Build Pytorch Training Job
This section introduces how to customly build a Pytorch training job.
Path
pkg/apis/training.PytorchJobBuilder
Function
func NewPytorchJobBuilder() *PytorchJobBuilder
Parameters
PytorchJobBuilder has following functions to custom your Pytorch training job.
function | description | matches cli option |
---|---|---|
Name(name string) *PytorchJobBuilder | specify the job name | --name |
Command(args []string) *PytorchJobBuilder | specify the job command | - |
WorkingDir(dir string) *PytorchJobBuilder | specify the working dir | --working-dir |
Envs(envs map[string]string) *PytorchJobBuilder | specify the container env | --env |
GPUCount(count int) *PytorchJobBuilder | specify the gpu count of each worker | --gpus |
Image(image string) *PytorchJobBuilder | specify the image | --image |
Tolerations(tolerations []string) *PytorchJobBuilder | specify the k8s node taint tolerations | --toleration |
ConfigFiles(files map[string]string) *PytorchJobBuilder | specify the configuration files | --config-file |
NodeSelectors(selectors map[string]string) *PytorchJobBuilder | specify the node selectors | --selector |
Annotations(annotations map[string]string) *PytorchJobBuilder | specify the instance annotations | --annotation |
Datas(volumes map[string]string) *PytorchJobBuilder | specify the data pvc | --data |
DataDirs(volumes map[string]string) *PytorchJobBuilder | specify host path and its' mapping container path | --data-dir |
LogDir(dir string) *PytorchJobBuilder | specify the log dir | --logdir |
Priority(priority string) *PytorchJobBuilder | specify the priority | --priority |
EnableRDMA() *PytorchJobBuilder | enable rdma | --rdma |
SyncImage(image string) *PytorchJobBuilder | specify the sync image | --sync-image |
SyncMode(mode string) *PytorchJobBuilder | specify the sync mode(rsync,git) | --sync-mode |
SyncSource(source string) *PytorchJobBuilder | specify the code address(eg: git url or rsync url) | --sync-source |
EnableTensorboard() *PytorchJobBuilder | enable tensorboard | --tensorboard |
TensorboardImage(image string) *PytorchJobBuilder | specify the tensorboard image | --tensorboard-image |
ImagePullSecrets(secrets []string) *PytorchJobBuilder | specify the image pull secret | --image-pull-secret |
WorkerCount(count int) *PytorchJobBuilder | specify the worker count | --workers |
CPU(cpu string) *PytorchJobBuilder | specify the cpu limits | --cpu |
Memory(memory string) *PytorchJobBuilder | specify the memory limits | --memory |
CleanPodPolicy(policy string) *PytorchJobBuilder | specify the cleaning pod policy | --clean-task-policy |
Build() (*Job, error) | build the Pytorch training job | - |
Example
package main
import (
"fmt"
"time"
"github.com/kubeflow/arena/pkg/apis/arenaclient"

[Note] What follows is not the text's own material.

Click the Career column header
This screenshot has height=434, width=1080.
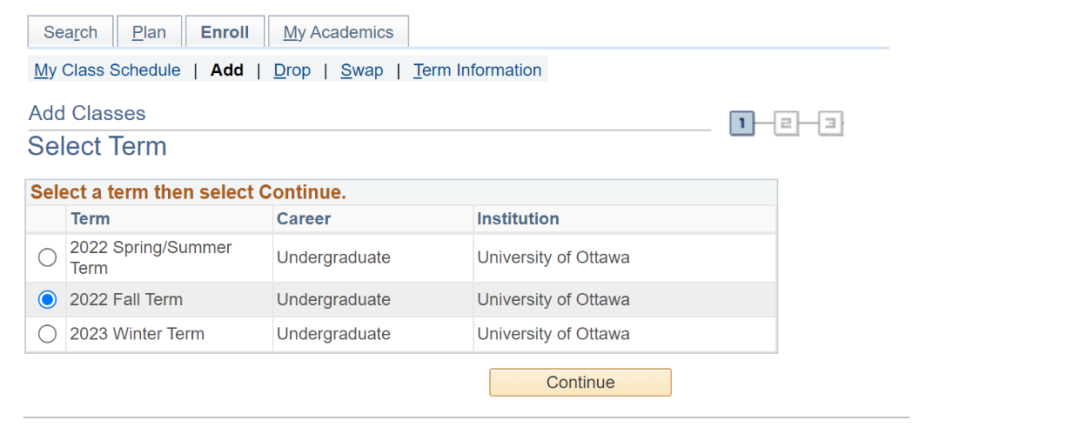tap(303, 218)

"github.com/kubeflow/arena/pkg/apis/training"
"github.com/kubeflow/arena/pkg/apis/types"
)
func main() {
jobName := "pytorch-test"
jobType := types.PytorchTrainingJob
// create arena client
client, err := arenaclient.NewArenaClient(types.ArenaClientArgs{
Kubeconfig: "",
LogLevel: "info",
Namespace: "default",
})
if err != nil {
fmt.Printf("failed to create arena client,reason: %v", err)
return
}
// create tfjob
/* command:
arena \
submit \
pytorchjob \
--name=pytorch-standalone-test \
--gpus=1 \
--sync-mode=git \
--tensorboard \
--sync-source=https://code.aliyun.com/370272561/mnist-pytorch.git \
--loglevel debug \
--image=registry.cn-shanghai.aliyuncs.com/ai-samples/pytorch-with-tensorboard:1.5.1-cuda10.1-cudnn7-runtime \
"python /root/code/mnist-pytorch/mnist.py --backend gloo"
*/
submitJob, err := training.NewPytorchJobBuilder().
Name(jobName).
GPUCount(1).
SyncMode("git").
SyncSource("https://code.aliyun.com/370272561/mnist-pytorch.git").
Image("registry.cn-shanghai.aliyuncs.com/ai-samples/pytorch-with-tensorboard:1.5.1-cuda10.1-cudnn7-runtime").
Command([]string{"python /root/code/mnist-pytorch/mnist.py --backend gloo"}).Build()
if err != nil {
fmt.Printf("failed to build pytorchjob,reason: %v\n", err)
return
}
// submit tfjob
if err := client.Training().Submit(submitJob); err != nil {
fmt.Printf("failed to submit job,reason: %v\n", err)
return
}
}